> [To do]:
Decide whether each of the statements below agrees with the discussion of a birth mother's mental illness that follows. Answer yes or no for each, and quote the deciding words of the text.
1. The daughter was 5 years old when her adoption was finalized.
2. One writer's mother was diagnosed with bipolar disorder while the writer was still a child.
3. For now, visits with the birth mother take place only when one of the adoptive parents is present.

> [Selected extract]:
_____
Thanks to everyone for their input and ideas. Right now we are going with:
D**** (first name) mommy makes choices differently than other grown ups. She thinks more like a kid and while that is lots of fun, it does not keep you (dd) safe so you cannot go with her. When she is taking the medicine that the doctor gave her she can make better choices and then it is OK for her to visit with us.
We always talk about how it is good and natural that dd loves and misses her biomom and that we know bio mom loves and misses dd. We are still hoping that she sticks with the counseling and meds so we can have a healthy elationship with her.
Our dd was 3 1/2 when she was brought into the foster care system this time and 5 when her adoption was finalized so there is a huge bond between dd and biomom that we wouldnt dream of trying to diminish. There are so many memories and answers to questions that will be asked in the future that only her biomom has. We dont ever want her to lose her biomom, we just want our daughter to be safe. For now that means we can only visit when dh or I are present.
I can really relate to your posts. my ad's bio is bipolar. ad is 14 now so she understands much better.
i personally think it helps them to know about mental illness for one very important reason: it is not about them. they have a valid factual reason for being put up for adoption so that if they struggle with "what's wrong with me", they have something they can offset that with.
PREFACE: ( i fully understand some people do it purely out of love, relinquish rights to a child, and if that were the case, that is what i would emphasize with her.)
does that make a lick of sense? personally, my mom was diagnosed bipolar when she was in her fifties...i wish i would have known that growing up, wow!!, what a difference that would have made. that's another reason i explained it to my ad.
i let her understand that her bio was unable to make the right decisions even when she wanted to... her brain just works differently and she is not even aware that she doesn't make decisions the same way most people do. it has helped ad a lot. ( it's not personal any longer to ad that bio doesn't communicate with her)
one final note, from my experience with bipolar d/o, i would not let my ad stay with her overnight: ever. i would never take that chance.
oh and i think you're handling it great!! it's not a blame game, it's just a fact and it's nobody's fault.
b4truth: Great way of putting it!! My last fs's bio mom was bipolar. I would tell him she was sick and couldn't take care of him until she got better.
_____
> [Record excerpts]:
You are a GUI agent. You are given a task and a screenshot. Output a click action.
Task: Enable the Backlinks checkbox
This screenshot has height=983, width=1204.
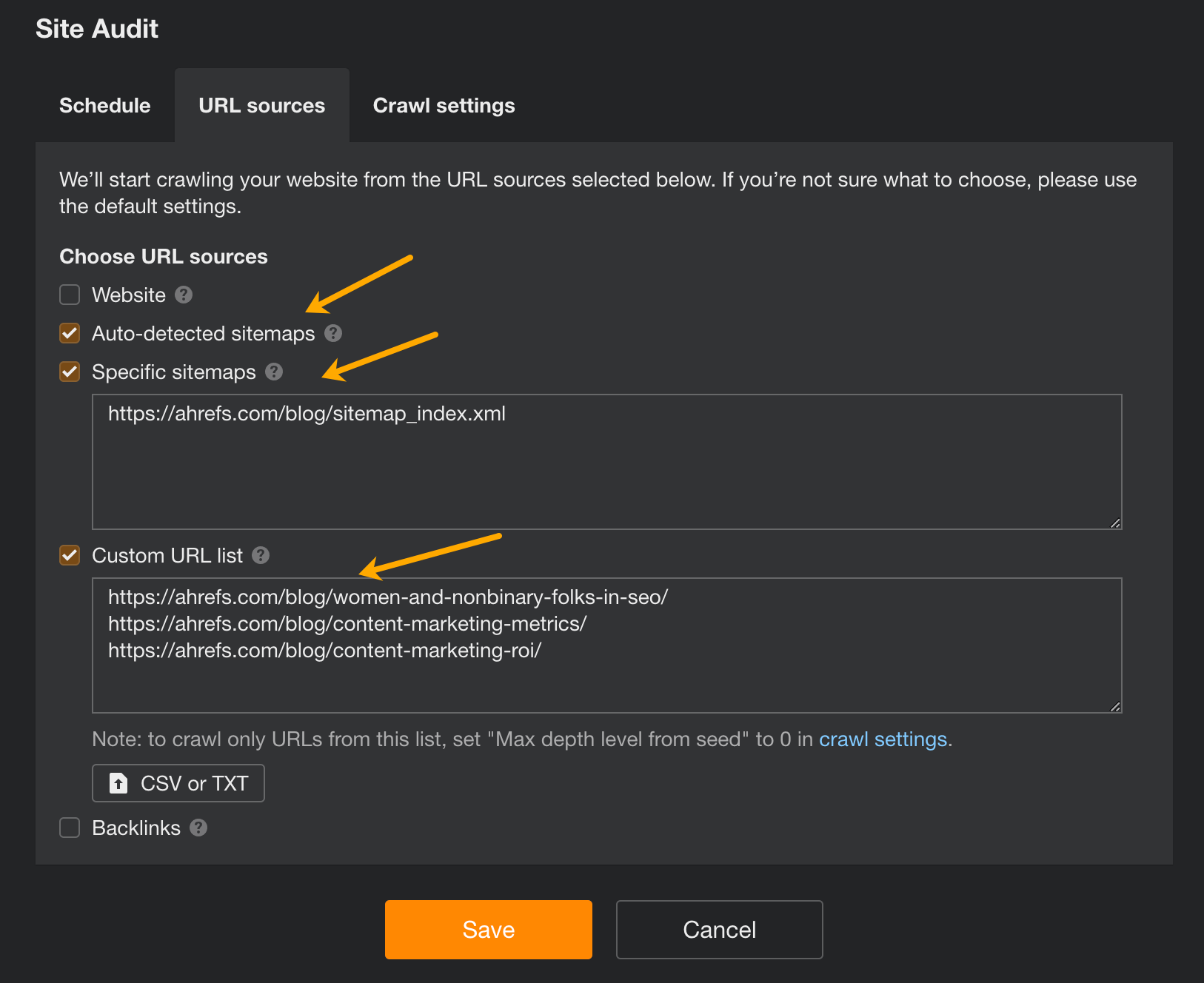click(x=69, y=828)
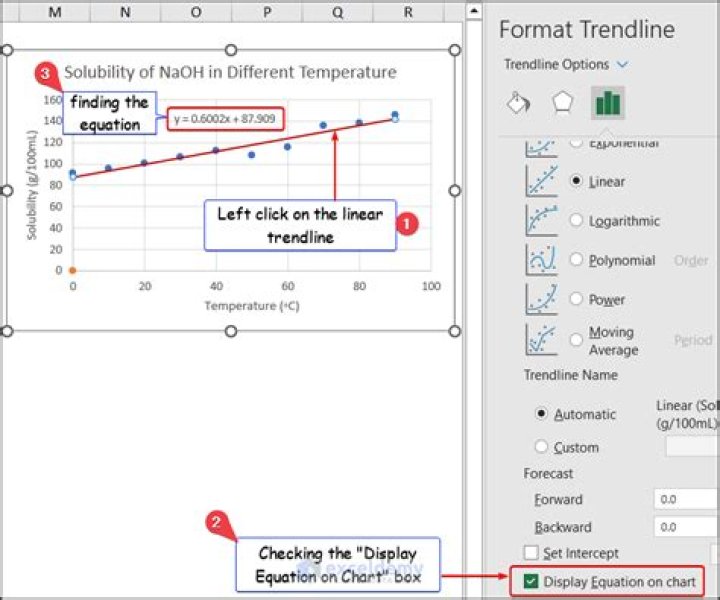Image resolution: width=720 pixels, height=600 pixels.
Task: Enable the Set Intercept checkbox
Action: click(x=532, y=553)
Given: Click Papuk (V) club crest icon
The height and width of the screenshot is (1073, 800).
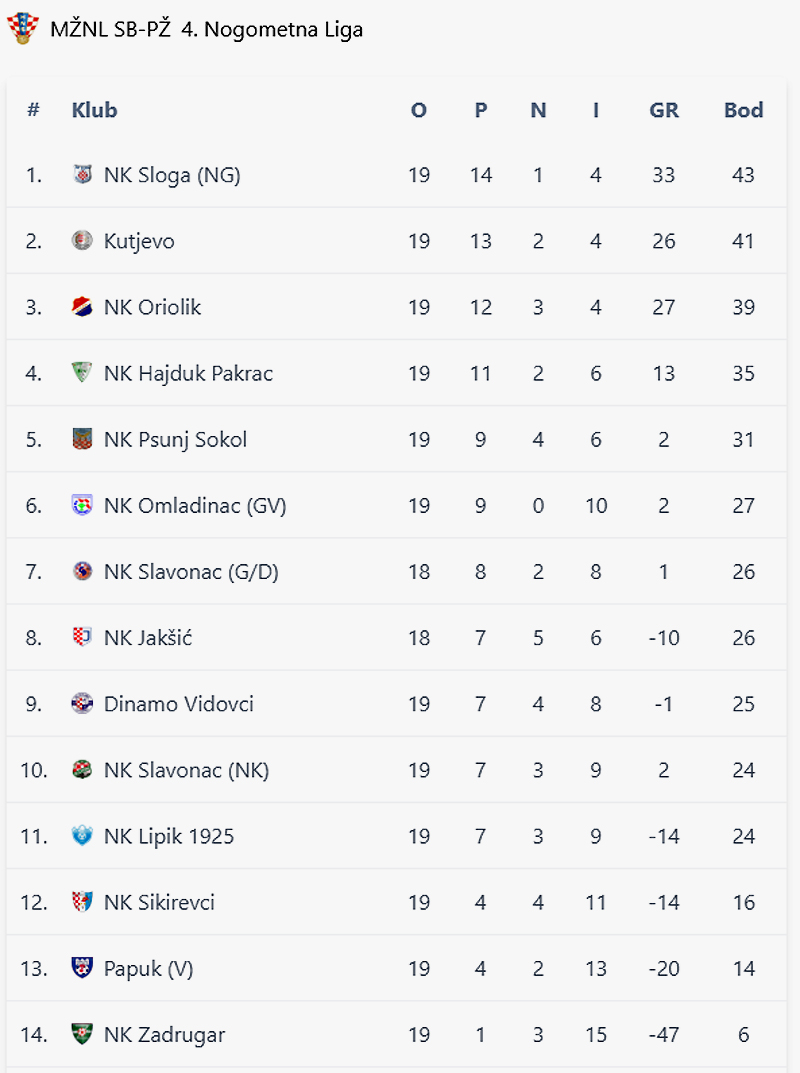Looking at the screenshot, I should [82, 968].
_____
> [Written solution]:
1. Yes: "5 when her adoption was finalized"
2. No: "my mom was diagnosed bipolar when she was in her fifties...i wish i would have known that growing up"
3. Yes: "For now that means we can only visit when dh or I are present."